DebuggerBrowsableAttribute allows you to mark fields or properties which should not be displayed in the debugger. It also allows you to mark a field or property that should be used in place of the type it is within.

DebuggerTypeProxyAttribute allows you to name a proxy type which will be instantiated with the object the debugger is trying to display. The value of the proxy is then displayed instead of the original value. Mono for example uses System.Collections.Generic.CollectionDebuggerView as the proxy for generic collections which allows debuggers to display the collections as arrays.
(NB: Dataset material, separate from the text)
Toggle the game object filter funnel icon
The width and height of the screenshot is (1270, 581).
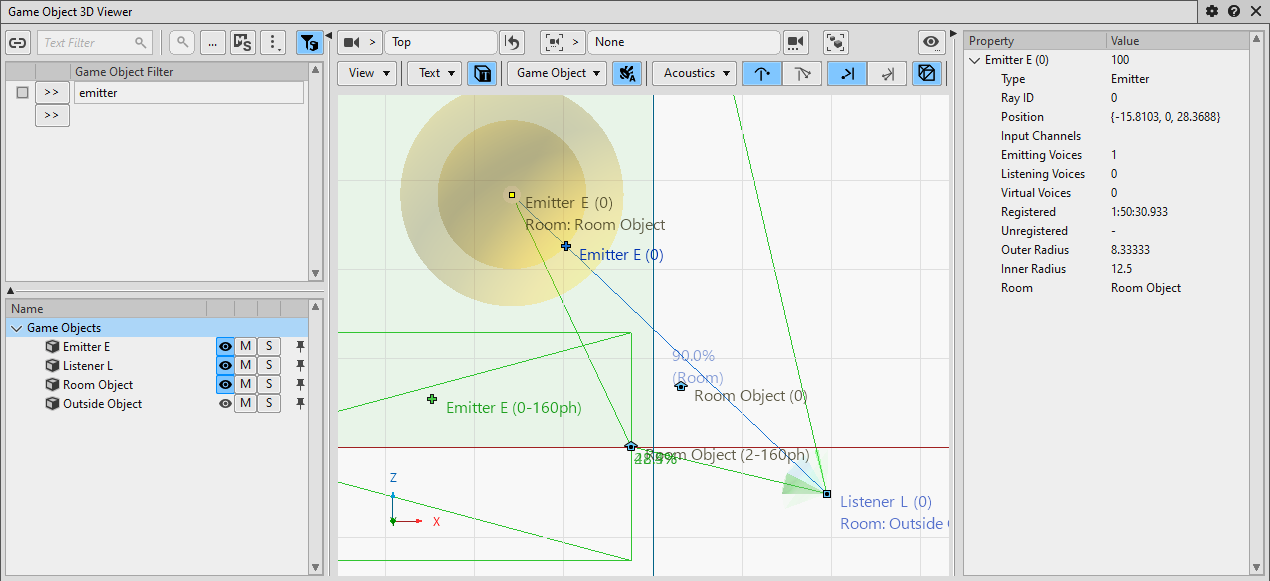point(310,43)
DebuggerDisplayAttribute allows you to specify a string that is used when displaying an object’s value. The string may contain field, property, or nullary method names enclosed in curly braces (Count={Count}) that will be evaluated before displaying the string. Note that it’s usually easier to do this sort of thing with a ToString override.

4 Customization

4.1 Languages

Syntax highlighting and the method popup menu at the bottom of text editor windows is done with the aid of language files. These are xml files which use .NET regular expressions to define patterns for things like comments, keywords, strings, type definitions, and member definitions. You can add new languages by going to the Continuum preferences, navigating to the Language Globs panel, and pressing the Open Languages button.

After you do this a directory in the Finder will open up allowing you to add a new language to the user directory. The syntax for these files is defined by the standard/Language.schema file. After adding a new language edit the Globs file in the custom directory and restart Continuum.

4.2 Text Scripts

These are shell scripts which read from stdin and write to stdout. They are automatically added to the Text menu and the text editor contextual menu. When invoked they pass the current selection into the script via stdin and replace the selection with stdout. New scripts can be added by selecting the Open Scripts command from the Text menu and adding a new tool to the user directory.

4.3 Refactor Scripts

These scripts allow you to do more complex processing of C# source. They are written in a custom little language which allows you to easily access and change C# code. To add a new refactor select the Open Refactors menu item from the Refactor menu. standard/Refactor Language.rtf explains the language used to write the refactors.

5 Known Issues

  • Continuum started crashing when exiting within some unknown finalizer starting with mono 2.10. I’ve also seen the same thing with fsi so it may be a mono bug.

  • Auto-complete won’t complete subscripted expressions (name[0].) or bound generic types (List<string> foo; foo.First().).

  • Auto-complete will attempt to deduce the type of local variables declared as var but this only works when the expression is a new expression, an as cast, a function call like Get<T>(), or a linq query.

  • Cocoa doesn’t handle aliases very well so work needs to be done to support it ourselves.

  • Editing very large files is slower than it should be.

  • There is support for saving files using different encodings, but no support for specifying the encoding when loading (although utf8 and the various forms of utf16 should work fine).